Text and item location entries
## begin

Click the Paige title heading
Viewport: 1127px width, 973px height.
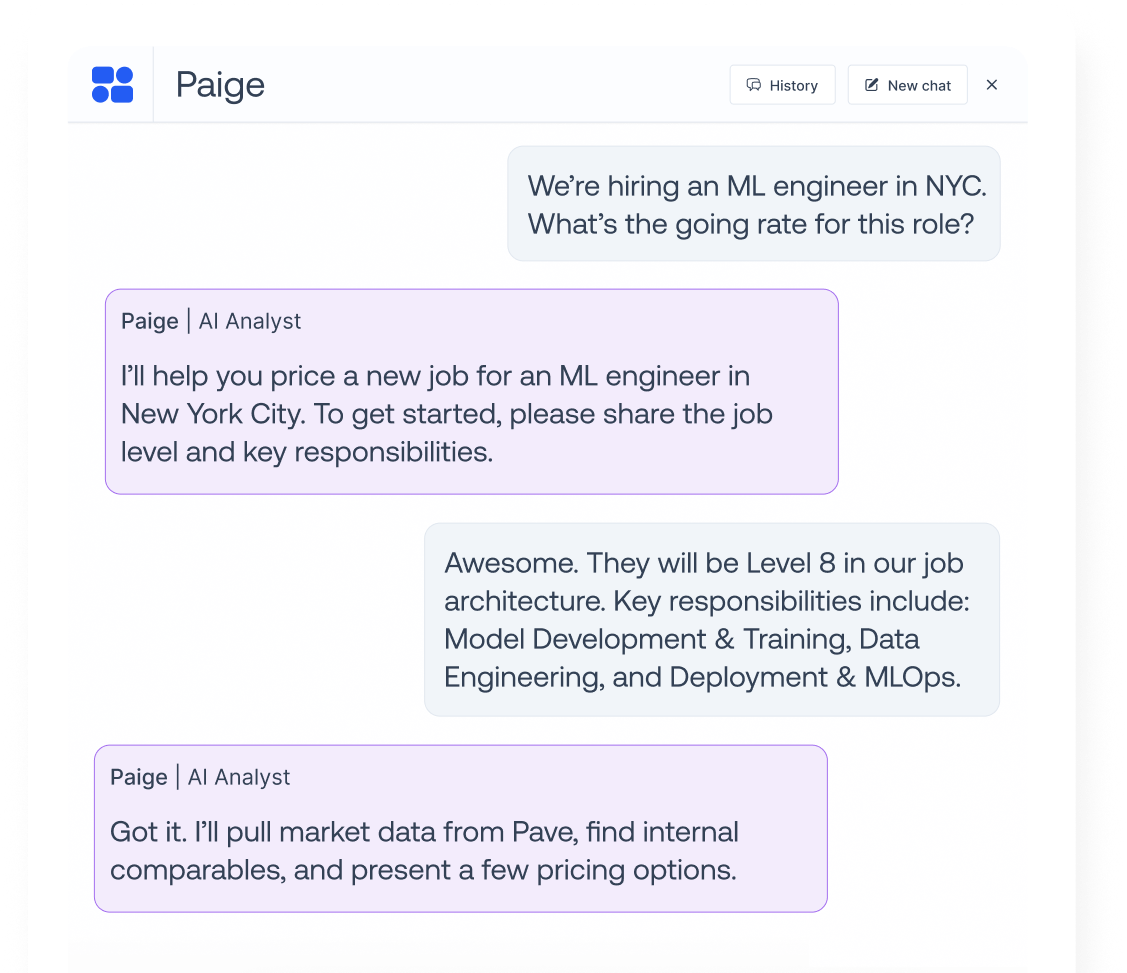(x=220, y=85)
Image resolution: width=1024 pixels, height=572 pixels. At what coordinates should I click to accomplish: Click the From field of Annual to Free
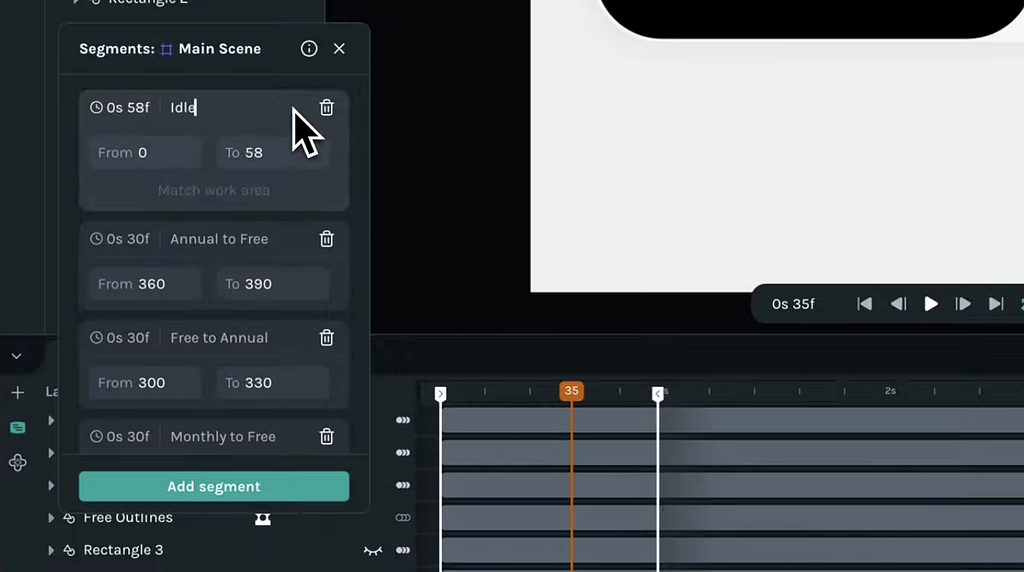point(145,284)
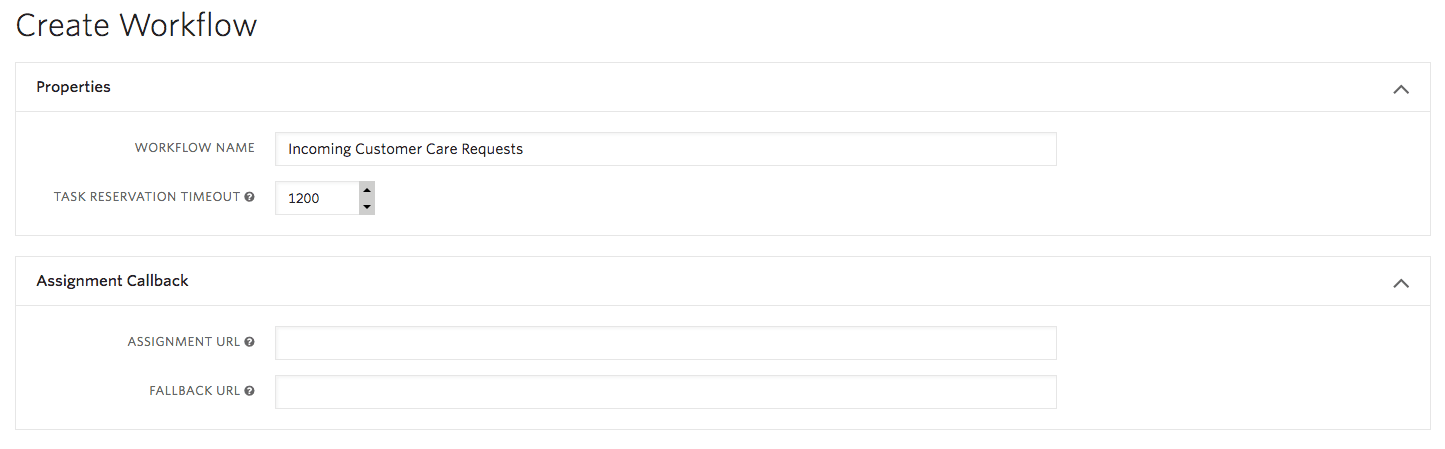Viewport: 1445px width, 449px height.
Task: Click the word 'Requests' in the workflow name
Action: (491, 149)
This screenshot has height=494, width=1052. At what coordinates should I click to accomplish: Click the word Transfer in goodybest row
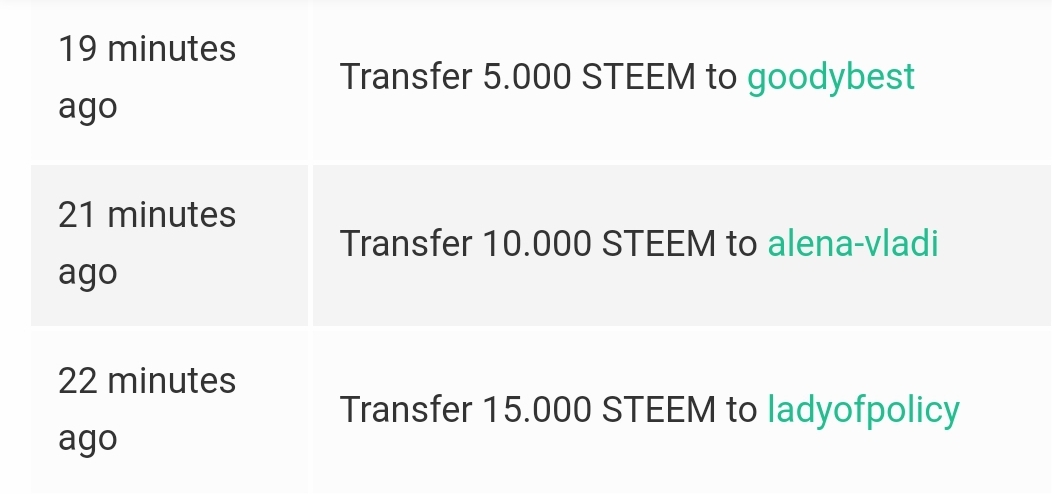coord(407,77)
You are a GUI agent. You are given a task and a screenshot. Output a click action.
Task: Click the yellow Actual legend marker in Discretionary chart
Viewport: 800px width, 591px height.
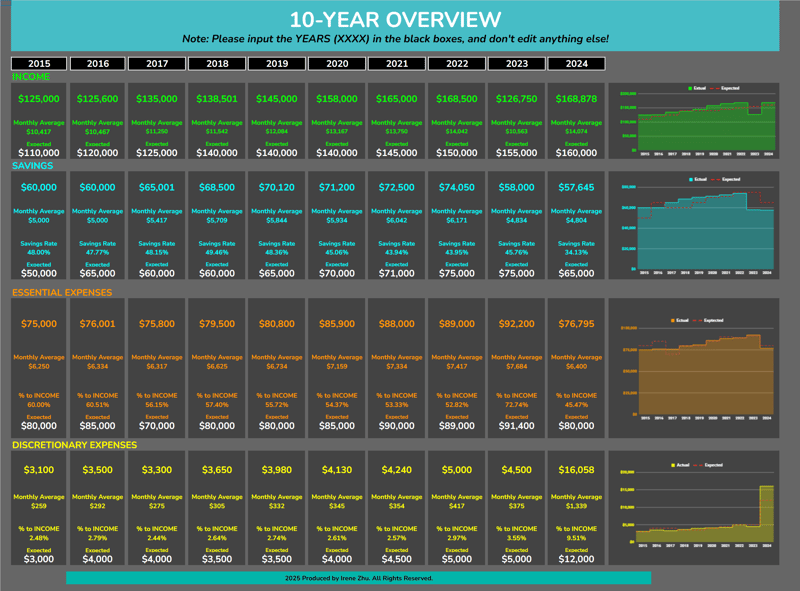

## end

Write out the lines above again, swapping "coordinates" for "position" wherever it appears and keeping everything else the same. Omit the pictures.

Click the Paige title heading
Viewport: 1127px width, 973px height.
(x=220, y=85)
Image resolution: width=1024 pixels, height=572 pixels. At what position should I click to accomplish: Click the From field of Annual to Free
point(145,284)
Viewport: 1445px width, 449px height.
Task: Click the word 'Requests' in the workflow name
Action: (491, 149)
This screenshot has height=494, width=1052. At what position should I click to accomplish: Click the word Transfer in goodybest row
coord(407,77)
You are a GUI agent. You are given a task and a screenshot. Output a click action.
Task: Click the yellow Actual legend marker in Discretionary chart
Viewport: 800px width, 591px height.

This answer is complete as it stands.